Bill Rogers · Post by **Bill Rogers** » Fri Apr 25, 2008 7:46 am

Hey Steven my first pc was an Elf with 256 bytes of ram, hand wired. It lasted until the TRS-80 Model I came out with a wopping 4k of ram.
Oops, think I revealing my age.
Bill

sje · Post by **sje** » Fri Apr 25, 2008 3:39 pm

Bill Rogers wrote:Hey Steven my first pc was an Elf with 256 bytes of ram, hand wired. It lasted until the TRS-80 Model I came out with a wopping 4k of ram.

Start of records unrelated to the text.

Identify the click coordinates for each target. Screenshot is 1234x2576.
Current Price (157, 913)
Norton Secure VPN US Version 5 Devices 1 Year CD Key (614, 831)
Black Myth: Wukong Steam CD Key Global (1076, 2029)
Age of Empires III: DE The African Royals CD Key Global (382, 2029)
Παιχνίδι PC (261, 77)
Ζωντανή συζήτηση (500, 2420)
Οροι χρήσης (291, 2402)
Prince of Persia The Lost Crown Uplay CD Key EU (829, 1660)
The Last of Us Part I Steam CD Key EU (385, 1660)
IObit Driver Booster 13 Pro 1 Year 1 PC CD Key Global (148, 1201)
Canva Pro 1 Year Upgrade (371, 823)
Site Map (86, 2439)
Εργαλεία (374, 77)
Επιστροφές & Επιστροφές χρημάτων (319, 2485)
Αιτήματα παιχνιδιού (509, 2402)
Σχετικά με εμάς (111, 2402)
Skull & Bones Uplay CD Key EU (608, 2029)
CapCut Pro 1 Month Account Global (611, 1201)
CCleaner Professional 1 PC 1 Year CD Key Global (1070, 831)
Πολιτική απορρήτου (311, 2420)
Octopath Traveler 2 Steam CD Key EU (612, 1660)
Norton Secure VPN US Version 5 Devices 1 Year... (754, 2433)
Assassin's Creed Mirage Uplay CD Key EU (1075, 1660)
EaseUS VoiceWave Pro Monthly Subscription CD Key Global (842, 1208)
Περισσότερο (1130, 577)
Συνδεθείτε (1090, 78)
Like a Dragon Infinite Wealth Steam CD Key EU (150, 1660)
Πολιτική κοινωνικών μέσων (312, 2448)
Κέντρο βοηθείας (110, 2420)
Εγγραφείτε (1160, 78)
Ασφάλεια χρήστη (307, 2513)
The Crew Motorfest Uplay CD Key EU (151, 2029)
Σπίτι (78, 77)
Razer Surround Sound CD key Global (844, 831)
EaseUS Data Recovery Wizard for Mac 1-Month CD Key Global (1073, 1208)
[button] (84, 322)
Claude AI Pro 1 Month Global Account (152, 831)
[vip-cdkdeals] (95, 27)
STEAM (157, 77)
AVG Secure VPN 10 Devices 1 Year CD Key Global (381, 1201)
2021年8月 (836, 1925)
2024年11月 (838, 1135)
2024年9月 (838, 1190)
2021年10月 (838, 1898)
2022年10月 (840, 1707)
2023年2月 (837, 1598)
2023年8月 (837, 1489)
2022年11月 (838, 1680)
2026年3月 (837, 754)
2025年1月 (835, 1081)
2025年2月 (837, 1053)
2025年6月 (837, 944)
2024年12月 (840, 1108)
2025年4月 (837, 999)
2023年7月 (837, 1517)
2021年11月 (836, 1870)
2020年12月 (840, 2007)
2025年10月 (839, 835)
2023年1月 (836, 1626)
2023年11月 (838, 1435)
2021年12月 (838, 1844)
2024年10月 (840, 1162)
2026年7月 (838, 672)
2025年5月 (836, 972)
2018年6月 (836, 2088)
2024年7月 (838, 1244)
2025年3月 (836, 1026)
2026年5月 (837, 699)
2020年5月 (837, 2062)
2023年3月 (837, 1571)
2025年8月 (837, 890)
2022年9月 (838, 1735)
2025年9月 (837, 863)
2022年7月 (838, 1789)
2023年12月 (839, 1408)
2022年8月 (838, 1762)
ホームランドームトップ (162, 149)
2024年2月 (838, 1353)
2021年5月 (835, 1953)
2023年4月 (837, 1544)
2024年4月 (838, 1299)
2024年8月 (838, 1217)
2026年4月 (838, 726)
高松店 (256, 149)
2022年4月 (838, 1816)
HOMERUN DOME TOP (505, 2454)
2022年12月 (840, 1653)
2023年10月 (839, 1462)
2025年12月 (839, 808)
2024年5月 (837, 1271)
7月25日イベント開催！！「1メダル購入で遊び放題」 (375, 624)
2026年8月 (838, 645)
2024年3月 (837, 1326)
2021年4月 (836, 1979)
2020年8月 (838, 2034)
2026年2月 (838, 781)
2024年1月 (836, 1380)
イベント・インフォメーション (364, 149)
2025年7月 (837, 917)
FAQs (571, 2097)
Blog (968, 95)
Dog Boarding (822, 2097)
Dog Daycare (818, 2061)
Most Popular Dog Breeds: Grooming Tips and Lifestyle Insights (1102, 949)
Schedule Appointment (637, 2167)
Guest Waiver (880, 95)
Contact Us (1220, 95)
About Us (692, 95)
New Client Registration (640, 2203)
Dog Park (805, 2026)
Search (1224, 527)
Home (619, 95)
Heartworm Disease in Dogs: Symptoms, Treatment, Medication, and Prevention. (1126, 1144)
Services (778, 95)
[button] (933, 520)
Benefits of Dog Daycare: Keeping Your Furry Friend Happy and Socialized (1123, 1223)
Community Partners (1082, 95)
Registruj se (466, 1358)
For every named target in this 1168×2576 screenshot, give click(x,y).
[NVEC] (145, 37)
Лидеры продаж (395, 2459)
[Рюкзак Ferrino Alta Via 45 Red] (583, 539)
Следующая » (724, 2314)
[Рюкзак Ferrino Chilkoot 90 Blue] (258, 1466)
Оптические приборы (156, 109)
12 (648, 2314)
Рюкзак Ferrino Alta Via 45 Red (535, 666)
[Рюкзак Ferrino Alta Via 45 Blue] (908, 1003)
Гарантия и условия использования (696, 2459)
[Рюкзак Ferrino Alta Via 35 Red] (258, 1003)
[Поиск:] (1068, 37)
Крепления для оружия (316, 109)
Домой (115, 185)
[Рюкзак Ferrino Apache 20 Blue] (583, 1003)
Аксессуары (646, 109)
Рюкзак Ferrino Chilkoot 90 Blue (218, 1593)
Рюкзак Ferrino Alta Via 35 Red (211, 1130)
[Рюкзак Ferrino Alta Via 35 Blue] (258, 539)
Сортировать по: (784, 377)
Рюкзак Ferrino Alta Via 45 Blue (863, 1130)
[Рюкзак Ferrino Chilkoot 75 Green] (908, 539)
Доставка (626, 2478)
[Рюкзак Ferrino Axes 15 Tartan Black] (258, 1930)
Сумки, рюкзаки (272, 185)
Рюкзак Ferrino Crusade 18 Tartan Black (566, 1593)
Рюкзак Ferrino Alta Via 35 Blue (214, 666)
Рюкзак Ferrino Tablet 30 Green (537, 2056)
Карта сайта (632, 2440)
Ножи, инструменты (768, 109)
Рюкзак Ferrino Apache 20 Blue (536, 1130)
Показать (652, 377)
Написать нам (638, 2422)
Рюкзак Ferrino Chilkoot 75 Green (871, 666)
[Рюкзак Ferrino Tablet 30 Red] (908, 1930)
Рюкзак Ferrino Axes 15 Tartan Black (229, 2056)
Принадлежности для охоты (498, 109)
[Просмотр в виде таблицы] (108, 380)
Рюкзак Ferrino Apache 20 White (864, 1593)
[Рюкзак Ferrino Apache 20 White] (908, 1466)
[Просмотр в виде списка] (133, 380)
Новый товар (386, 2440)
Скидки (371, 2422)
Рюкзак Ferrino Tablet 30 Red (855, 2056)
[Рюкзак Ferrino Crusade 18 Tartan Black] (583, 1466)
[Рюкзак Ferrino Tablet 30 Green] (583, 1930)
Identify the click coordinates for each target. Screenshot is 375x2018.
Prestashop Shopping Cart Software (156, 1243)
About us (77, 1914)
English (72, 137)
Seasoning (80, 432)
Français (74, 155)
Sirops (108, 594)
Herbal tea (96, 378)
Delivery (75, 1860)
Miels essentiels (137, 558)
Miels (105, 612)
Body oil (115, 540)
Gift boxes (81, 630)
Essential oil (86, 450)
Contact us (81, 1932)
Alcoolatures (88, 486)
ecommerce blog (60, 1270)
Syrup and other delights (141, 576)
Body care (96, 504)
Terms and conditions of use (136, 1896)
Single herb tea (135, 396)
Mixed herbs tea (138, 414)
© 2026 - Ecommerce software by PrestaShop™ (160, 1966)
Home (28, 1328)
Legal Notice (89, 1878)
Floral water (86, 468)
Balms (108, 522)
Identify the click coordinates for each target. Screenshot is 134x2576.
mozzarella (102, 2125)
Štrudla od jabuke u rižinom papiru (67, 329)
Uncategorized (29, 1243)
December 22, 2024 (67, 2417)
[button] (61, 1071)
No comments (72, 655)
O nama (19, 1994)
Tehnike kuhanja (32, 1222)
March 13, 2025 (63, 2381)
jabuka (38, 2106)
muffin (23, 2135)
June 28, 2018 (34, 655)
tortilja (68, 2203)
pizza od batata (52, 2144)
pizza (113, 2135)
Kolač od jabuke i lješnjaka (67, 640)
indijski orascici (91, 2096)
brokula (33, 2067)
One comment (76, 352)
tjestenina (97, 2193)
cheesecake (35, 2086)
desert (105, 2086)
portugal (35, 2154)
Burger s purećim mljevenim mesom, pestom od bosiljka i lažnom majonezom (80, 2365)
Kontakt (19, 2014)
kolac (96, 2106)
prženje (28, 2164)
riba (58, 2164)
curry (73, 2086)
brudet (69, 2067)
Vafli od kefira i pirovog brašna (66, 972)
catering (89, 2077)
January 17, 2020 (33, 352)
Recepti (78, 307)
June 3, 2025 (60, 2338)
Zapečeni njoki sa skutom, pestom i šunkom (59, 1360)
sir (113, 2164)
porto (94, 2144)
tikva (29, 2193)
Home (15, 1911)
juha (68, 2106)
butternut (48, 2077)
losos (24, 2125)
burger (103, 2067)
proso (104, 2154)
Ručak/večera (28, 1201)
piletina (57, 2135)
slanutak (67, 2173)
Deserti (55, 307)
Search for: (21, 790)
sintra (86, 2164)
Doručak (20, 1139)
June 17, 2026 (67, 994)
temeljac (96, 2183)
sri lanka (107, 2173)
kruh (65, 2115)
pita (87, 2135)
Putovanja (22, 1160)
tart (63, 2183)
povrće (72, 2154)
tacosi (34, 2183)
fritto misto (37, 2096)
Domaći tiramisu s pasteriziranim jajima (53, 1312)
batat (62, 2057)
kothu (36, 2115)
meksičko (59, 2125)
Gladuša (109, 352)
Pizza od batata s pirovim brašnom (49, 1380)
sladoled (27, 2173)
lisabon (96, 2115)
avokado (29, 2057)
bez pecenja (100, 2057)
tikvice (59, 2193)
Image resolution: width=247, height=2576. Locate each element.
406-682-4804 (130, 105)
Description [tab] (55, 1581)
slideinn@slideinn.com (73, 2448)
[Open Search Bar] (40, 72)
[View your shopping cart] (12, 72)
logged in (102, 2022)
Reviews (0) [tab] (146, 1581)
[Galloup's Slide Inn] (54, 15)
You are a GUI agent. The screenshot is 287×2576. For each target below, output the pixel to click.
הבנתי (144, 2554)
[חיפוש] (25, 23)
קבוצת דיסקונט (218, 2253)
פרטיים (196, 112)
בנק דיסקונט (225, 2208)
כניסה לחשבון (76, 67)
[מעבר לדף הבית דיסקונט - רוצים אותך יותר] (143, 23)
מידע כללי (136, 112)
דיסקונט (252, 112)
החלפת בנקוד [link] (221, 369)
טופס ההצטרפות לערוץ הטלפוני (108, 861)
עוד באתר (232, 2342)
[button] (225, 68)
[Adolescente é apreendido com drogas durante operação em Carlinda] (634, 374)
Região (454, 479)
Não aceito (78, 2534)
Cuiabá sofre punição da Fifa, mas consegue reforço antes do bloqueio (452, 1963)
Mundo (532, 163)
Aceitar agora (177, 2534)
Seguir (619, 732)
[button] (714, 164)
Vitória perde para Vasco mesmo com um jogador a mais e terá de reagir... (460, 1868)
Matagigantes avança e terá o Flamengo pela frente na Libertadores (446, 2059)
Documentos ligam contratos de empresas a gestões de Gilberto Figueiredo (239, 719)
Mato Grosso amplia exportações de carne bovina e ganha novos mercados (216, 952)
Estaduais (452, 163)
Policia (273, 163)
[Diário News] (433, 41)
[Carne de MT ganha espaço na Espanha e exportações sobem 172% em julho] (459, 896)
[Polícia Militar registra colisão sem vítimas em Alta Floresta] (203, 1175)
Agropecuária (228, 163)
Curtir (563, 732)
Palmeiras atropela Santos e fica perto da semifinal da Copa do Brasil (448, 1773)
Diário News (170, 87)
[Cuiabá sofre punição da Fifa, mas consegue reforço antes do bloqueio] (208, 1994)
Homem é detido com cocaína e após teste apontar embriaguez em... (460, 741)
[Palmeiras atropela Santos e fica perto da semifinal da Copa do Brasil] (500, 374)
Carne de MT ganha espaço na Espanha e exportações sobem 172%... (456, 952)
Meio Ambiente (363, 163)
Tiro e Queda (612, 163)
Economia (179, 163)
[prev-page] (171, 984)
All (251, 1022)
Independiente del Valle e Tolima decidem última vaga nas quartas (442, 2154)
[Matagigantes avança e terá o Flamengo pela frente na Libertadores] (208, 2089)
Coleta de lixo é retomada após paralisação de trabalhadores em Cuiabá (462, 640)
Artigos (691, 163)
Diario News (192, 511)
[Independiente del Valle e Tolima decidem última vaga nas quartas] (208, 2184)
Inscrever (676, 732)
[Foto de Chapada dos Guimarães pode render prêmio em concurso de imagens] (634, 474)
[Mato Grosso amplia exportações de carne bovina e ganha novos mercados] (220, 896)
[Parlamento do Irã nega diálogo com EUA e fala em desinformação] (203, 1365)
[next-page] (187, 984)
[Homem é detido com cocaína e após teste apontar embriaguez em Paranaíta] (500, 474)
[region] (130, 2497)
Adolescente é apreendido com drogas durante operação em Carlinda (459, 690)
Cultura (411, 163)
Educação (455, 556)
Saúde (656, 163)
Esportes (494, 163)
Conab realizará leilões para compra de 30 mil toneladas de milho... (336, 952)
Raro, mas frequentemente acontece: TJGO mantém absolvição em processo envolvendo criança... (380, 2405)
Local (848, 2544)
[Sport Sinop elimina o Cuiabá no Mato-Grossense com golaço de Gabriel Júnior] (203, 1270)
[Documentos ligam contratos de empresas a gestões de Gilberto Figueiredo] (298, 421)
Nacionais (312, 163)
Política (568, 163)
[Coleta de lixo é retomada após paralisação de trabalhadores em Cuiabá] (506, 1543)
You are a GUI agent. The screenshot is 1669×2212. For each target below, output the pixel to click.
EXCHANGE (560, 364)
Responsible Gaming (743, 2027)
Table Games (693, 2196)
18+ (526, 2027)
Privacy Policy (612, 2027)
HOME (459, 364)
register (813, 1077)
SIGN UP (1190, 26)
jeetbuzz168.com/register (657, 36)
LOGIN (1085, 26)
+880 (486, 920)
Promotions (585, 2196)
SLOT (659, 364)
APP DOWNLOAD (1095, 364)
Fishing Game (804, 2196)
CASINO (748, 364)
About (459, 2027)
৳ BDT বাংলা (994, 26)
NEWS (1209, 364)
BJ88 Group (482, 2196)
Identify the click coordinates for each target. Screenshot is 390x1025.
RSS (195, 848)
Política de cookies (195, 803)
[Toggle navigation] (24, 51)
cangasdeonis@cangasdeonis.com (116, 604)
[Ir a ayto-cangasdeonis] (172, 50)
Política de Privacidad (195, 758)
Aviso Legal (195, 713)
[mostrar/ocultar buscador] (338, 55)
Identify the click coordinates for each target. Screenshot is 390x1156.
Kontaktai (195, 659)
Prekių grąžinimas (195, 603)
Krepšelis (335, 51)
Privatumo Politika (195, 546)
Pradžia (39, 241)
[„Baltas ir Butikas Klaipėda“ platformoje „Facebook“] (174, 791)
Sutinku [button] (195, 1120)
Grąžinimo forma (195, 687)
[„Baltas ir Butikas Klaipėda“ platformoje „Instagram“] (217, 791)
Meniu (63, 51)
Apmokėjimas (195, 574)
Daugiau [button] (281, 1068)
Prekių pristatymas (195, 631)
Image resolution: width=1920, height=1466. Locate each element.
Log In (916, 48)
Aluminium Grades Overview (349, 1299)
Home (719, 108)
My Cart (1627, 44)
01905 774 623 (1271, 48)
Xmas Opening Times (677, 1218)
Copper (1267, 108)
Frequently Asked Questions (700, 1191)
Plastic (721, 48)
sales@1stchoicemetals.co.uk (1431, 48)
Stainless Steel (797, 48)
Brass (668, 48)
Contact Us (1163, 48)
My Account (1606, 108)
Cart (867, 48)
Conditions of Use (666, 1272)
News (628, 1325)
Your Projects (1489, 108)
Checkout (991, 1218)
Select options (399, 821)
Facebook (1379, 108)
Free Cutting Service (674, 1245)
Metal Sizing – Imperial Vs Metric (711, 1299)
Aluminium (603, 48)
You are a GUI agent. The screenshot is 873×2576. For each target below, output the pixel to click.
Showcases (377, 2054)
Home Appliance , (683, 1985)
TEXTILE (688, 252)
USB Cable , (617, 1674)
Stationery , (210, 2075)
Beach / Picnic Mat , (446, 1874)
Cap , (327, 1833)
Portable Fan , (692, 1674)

My first computer I built was an IMSAI 8080 (2 MHz 8080, 4 KB RAM) back in 1976. Before that I had an HP-25 (49 bytes of program memory and eight storage registers). I feel older than I look and I expect the vultures to start circling soon.

sje · Post by **sje** » Fri Apr 25, 2008 3:48 pm

Zach Wegner wrote:It's just that I'd probably rather spend the money on an FPGA if I were to go in that direction. Which I've actually been thinking about, even earlier today before you posted.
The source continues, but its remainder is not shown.